▶ What you will do:
In the records below, reproduce verbatim every line starting at the one that contains "You are a computer-use agent. Image" and ending at the one that contains "[x=255, y=21]", including both of those lines.

▶ Records shown:
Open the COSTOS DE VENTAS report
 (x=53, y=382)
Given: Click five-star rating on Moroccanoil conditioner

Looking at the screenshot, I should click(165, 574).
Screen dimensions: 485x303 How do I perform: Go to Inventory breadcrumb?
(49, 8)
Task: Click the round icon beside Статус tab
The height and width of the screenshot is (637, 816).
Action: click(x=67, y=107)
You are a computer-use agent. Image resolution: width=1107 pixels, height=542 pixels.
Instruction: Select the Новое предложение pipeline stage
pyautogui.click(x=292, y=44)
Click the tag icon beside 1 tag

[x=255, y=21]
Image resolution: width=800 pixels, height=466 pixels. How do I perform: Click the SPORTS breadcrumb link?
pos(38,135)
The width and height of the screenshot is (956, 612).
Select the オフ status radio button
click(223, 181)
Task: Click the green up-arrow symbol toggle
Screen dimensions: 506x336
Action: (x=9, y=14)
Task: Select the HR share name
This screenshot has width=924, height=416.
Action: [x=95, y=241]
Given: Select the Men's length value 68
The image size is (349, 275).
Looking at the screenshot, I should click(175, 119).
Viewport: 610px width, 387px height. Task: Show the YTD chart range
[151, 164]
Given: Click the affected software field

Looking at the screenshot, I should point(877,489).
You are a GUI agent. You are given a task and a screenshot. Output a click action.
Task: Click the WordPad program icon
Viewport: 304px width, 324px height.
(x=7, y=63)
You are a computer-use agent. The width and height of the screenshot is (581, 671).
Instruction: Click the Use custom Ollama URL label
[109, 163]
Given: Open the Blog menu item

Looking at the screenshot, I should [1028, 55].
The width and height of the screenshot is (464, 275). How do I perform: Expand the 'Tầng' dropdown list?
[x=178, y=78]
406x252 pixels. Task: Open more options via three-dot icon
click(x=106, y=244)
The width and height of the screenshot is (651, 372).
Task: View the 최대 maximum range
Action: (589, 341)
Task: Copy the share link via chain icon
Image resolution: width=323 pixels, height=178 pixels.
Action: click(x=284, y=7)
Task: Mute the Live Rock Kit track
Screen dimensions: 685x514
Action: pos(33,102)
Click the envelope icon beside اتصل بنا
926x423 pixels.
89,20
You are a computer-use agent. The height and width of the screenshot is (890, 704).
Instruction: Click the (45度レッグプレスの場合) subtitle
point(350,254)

▶ Exercise result:
You are a computer-use agent. Image resolution: width=1107 pixels, height=542 pixels.
Instruction: Select the Новое предложение pipeline stage
pyautogui.click(x=292, y=44)
Click the tag icon beside 1 tag

[x=255, y=21]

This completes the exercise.